UNITED NATIONS —
A senior United Nations official on Monday urged Israel to exercise restraint in its search for three missing teenagers it accuses the Hamas Islamist group of kidnapping, while warning the Security Council that violence in the region could escalate.
Israel's army said it had detained another 37 Palestinians overnight as it searched and extended a crackdown on Hamas, which has denied having any knowledge of the missing teens. The Israeli military says it has detained 361 people since the Israeli students went missing on June 12.
"As the search for the missing youth continues, we call for restraint in carrying out the security operations in strict compliance with international law, and avoiding punishing individuals for offenses they have not personally committed," U.N. political affairs chief Jeffrey Feltman said.
"The rising death toll as a result of Israeli security operations in the West Bank is alarming," he told the Security Council during a monthly meeting on the Middle East.
Protesters argue with Palestinian riot police during a protest against security coordination between Palestinian authority and Israel, in the West Bank city of Ramallah, June 23, 2014.
The crisis has aggravated tensions in the West Bank which, along with East Jerusalem and the Hamas-controlled Gaza Strip, the Palestinians want as part of a future state.
After his public briefing, Feltman spoke to the council behind closed doors.
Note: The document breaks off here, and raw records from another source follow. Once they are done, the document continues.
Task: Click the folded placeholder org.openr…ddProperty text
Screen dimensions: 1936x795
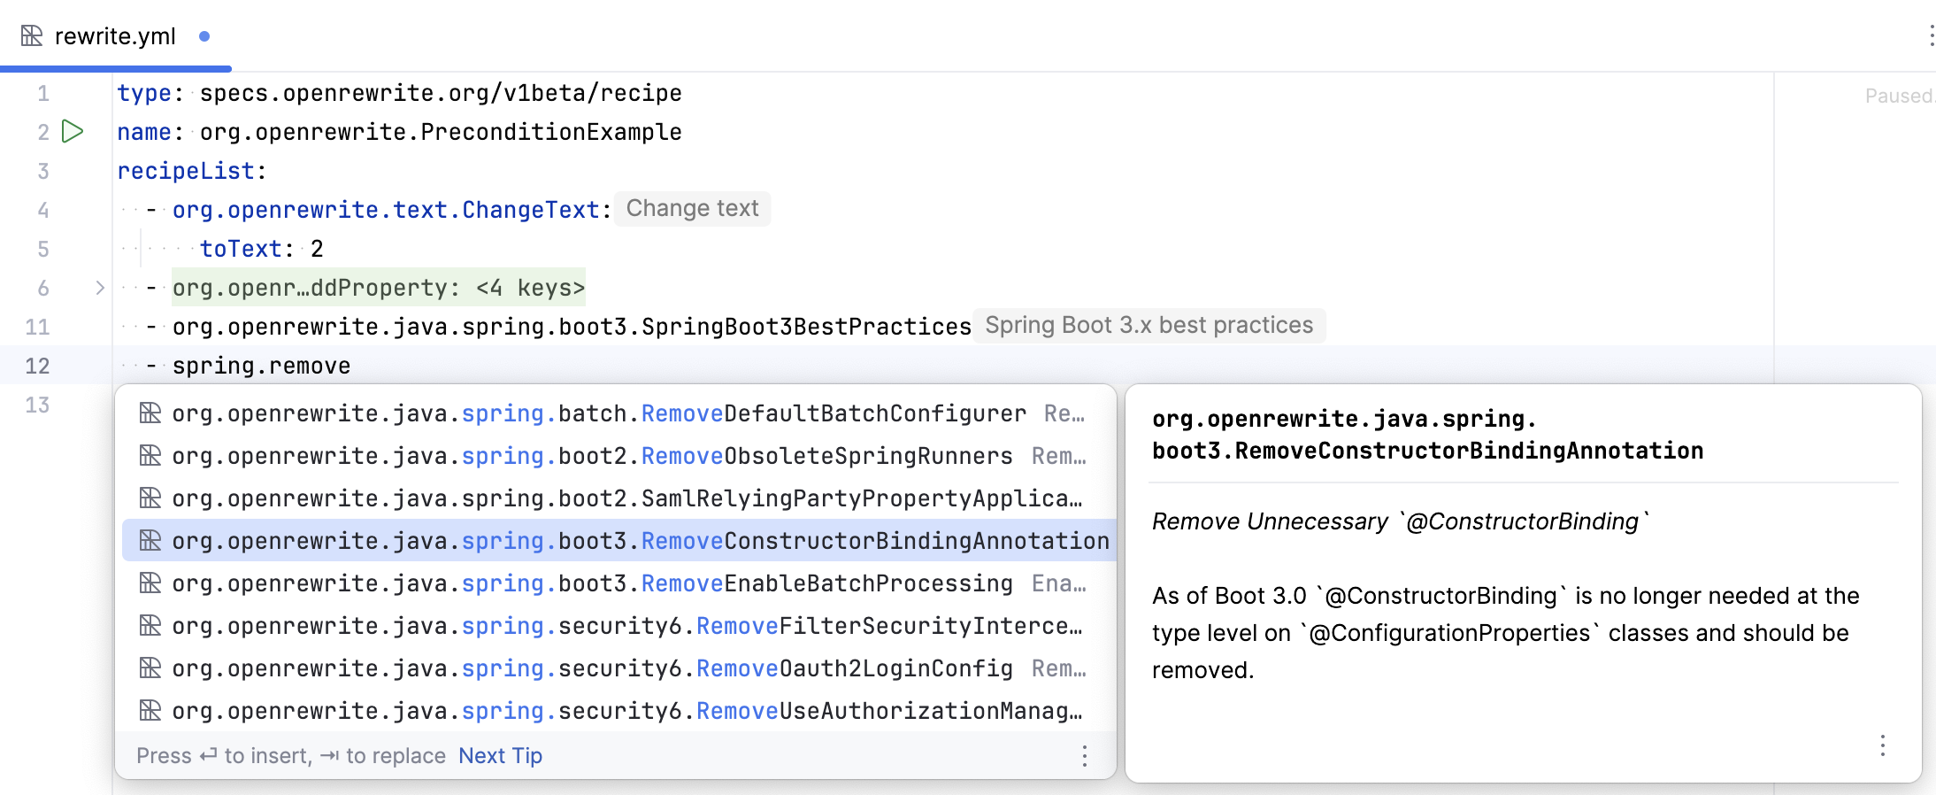Action: pyautogui.click(x=378, y=288)
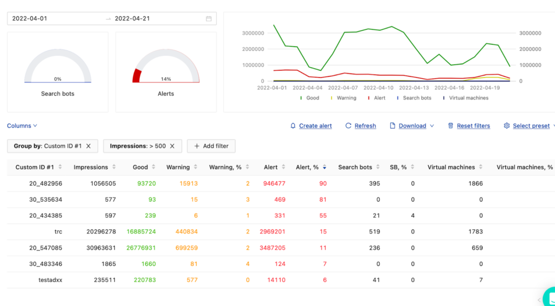Viewport: 555px width, 306px height.
Task: Hide the Alert series in chart legend
Action: pyautogui.click(x=377, y=98)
He warned the 15-nation body there could be a new Palestinian intifada, or uprising, against Israel.
"The situation on the ground is very bad," Feltman was quoted as saying by a council diplomat in the room, who spoke to Reuters on condition of anonymity. "I fear we might get to the point of a third intifada."
Other diplomats confirmed Feltman's closed-door warning.
Council members also attempted to agree on a statement to the press to condemn the alleged kidnapping of the Israelis.
Russia's U.N. Ambassador Vitaly Churkin presented a draft statement but diplomats present at the meeting said both Jordan and the United States proposed amendments.
It soon became clear, diplomats said, that the U.S. and Jordanian delegations would be unable to agree on a mutually acceptable statement to the media. Washington, Israel's traditional protector on the council, wanted no condemnation of Israel while Jordan demanded a tough rebuke of the Jewish state.
"Unfortunately members of the Security Council were not able to find common ground," Churkin told reporters. "Some delegates want to have very strong language condemning Israel, another delegation did not want to have any reference to Israel at all."
Council statements must be approved unanimously.
Israel's U.N. Ambassador Ron Prosor issued a statement after the council meeting defending Israeli actions aimed at finding the missing teenagers.
"Some nations behave as if Israel should roll out the welcome mat for Hamas," he said. "Israel will not allow this terrorist group to trample on its citizens. Israelis are acting in self-defense to defend our nation from the terrorist networks that surround us." The Permanent Observer for the Palestinian territories, Riyad Mansour, condemned the "massive aggression against our people in the Occupied Palestinian Territory."